2.5. Symptomatologie.
En dehors des problèmes d'hémorragie du tractus
digestif, la douleur est en général le symptôme dominant
dans une pathologie abdominale. Cette douleur peut être d'origine
pariétale ou viscérale. Cette dualité ne permet pas
toujours de préciser son origine, ce qui est plus simple par exemple au
niveau des membres.
2.5.1. La
douleur.
2.5.1.1. La douleur viscérale.
Elle provient d'une irritation des fibres sensibles par la
distension, l'inflammation ou l'ischémie, voire pour envahissement
direct par exemple d'un processus néoplasique. La perception centrale de
cette douleur ne permet pas toujours sa localisation précise, d'autant
que certaines structures viscérales sont associées avec d'autres
niveaux sensitifs au niveau de la moelle. C'est ainsi que la distension
intestinale, lors d'une obstruction, provoque une douleur profonde dans la
région épigastrique ou péri-ombilicale qui peut être
confondue avec d'autres pathologies.
Cette douleur viscérale est le plus souvent
située dans la région médiane par l'apport sensitif
bilatéral au niveau de la moelle. Le patient peut ressentir une douleur
abdominale dans les régions éloignées du site de
l'affection. C'est ainsi qu'une douleur liée à l'irritation du
diaphragme par de l'air, du pus ou du sang, sera ressentie dans
l'épaule. Une atteinte sous diaphragmatique au niveau de la
plèvre, aura la même projection douloureuse.

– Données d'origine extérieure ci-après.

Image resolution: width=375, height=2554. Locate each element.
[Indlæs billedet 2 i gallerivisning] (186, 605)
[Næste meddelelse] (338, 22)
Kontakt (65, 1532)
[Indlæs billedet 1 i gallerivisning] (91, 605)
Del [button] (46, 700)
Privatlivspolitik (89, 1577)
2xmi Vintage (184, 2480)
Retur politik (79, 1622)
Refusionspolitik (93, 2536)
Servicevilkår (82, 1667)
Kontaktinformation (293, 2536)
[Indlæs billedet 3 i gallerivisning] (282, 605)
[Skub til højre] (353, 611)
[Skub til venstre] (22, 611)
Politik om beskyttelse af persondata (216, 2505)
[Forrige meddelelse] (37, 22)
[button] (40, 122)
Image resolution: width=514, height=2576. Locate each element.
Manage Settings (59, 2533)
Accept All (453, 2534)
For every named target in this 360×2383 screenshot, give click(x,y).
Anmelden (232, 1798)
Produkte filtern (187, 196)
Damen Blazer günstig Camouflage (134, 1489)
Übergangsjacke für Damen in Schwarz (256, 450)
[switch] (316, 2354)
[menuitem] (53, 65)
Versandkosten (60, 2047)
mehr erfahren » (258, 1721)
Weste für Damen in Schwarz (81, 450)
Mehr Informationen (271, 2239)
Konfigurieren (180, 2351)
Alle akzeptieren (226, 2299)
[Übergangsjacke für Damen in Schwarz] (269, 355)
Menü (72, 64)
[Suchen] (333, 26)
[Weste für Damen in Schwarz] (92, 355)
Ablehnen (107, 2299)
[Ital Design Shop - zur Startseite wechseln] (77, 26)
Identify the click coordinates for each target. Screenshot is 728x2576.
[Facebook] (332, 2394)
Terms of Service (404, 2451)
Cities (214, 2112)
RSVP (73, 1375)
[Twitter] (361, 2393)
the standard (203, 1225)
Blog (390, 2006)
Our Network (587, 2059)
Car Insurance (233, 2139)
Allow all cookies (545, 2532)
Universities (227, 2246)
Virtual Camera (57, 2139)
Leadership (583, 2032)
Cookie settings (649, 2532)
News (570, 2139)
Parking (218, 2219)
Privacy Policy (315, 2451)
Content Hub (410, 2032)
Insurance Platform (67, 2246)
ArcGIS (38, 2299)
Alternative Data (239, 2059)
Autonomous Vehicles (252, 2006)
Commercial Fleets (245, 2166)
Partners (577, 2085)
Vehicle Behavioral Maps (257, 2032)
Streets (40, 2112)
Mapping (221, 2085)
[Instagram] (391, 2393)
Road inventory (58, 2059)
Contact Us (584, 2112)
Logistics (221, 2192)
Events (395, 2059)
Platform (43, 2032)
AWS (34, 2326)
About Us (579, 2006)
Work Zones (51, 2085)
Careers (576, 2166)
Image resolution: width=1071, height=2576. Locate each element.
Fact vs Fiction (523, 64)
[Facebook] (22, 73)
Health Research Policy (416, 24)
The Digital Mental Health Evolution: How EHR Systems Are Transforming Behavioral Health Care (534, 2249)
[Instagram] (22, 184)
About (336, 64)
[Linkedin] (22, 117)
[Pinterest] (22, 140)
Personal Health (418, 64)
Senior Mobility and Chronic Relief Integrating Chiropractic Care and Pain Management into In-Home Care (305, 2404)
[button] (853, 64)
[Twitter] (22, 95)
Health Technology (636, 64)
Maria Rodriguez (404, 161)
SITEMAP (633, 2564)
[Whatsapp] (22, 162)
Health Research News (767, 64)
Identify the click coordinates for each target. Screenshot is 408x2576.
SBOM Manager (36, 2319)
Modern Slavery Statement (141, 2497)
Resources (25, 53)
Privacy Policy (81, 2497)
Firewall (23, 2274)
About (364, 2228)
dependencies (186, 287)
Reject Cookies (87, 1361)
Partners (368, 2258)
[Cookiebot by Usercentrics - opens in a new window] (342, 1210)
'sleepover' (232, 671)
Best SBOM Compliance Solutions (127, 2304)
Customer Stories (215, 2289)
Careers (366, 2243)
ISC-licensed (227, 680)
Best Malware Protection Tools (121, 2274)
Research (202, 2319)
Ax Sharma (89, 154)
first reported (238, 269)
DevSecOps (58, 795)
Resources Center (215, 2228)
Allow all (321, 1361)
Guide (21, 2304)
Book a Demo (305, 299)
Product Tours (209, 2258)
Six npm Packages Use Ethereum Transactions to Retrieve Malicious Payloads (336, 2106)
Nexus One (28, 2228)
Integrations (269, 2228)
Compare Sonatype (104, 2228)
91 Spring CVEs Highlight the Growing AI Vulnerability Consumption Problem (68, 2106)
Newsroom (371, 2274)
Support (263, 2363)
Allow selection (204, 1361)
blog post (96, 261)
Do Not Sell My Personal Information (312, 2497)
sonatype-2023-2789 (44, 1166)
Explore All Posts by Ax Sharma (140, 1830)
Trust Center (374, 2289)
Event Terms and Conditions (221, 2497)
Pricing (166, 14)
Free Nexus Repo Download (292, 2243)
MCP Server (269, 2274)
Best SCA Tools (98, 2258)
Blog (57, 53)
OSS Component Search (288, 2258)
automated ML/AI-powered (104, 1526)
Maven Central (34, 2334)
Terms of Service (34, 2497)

Autres exemples : lors d'une appendicite aiguë, la
symptomatologie douloureuse se présente souvent dans la région
épigastrique ou péri-ombilicale puis se localise dans la
région de la fosse iliaque droite par irritation du péritoine
pariétal.
2.5.1.2. La douleur pariétale.
Elle, au contraire, est mieux
« interprétée » par le patient. Une
irritation directe du péritoine pariétal, particulièrement
dans la région antérieure ou supérieure est correctement
interprétée par le patient dans sa localisation. Ceci s'explique
par l'afférence directe des fibres à une région
précise du système nerveux.
2.5.1.3. Le mode d'installation.
Il peut être brutal ou excruciant en quelques secondes,
ou rapidement progressif dans les deux heures ou encore progressif en plusieurs
heures.
La douleur excruciante suggère une
« catastrophe » abdominale telle une perforation
gastrique, une rupture d'anévrysme, une rupture de grossesse ectopique
ou d'abcès intra péritonéal.
Les douleurs intenses ne sont cependant pas
nécessairement les plus graves dans leur origine : une colique
urétérale ou biliaire est très douloureuse mais ne
s'accompagne pas, dans les heures qui suivent, des signes systémiques
tels la tachycardie, le fébricule, l'état de choc, etc.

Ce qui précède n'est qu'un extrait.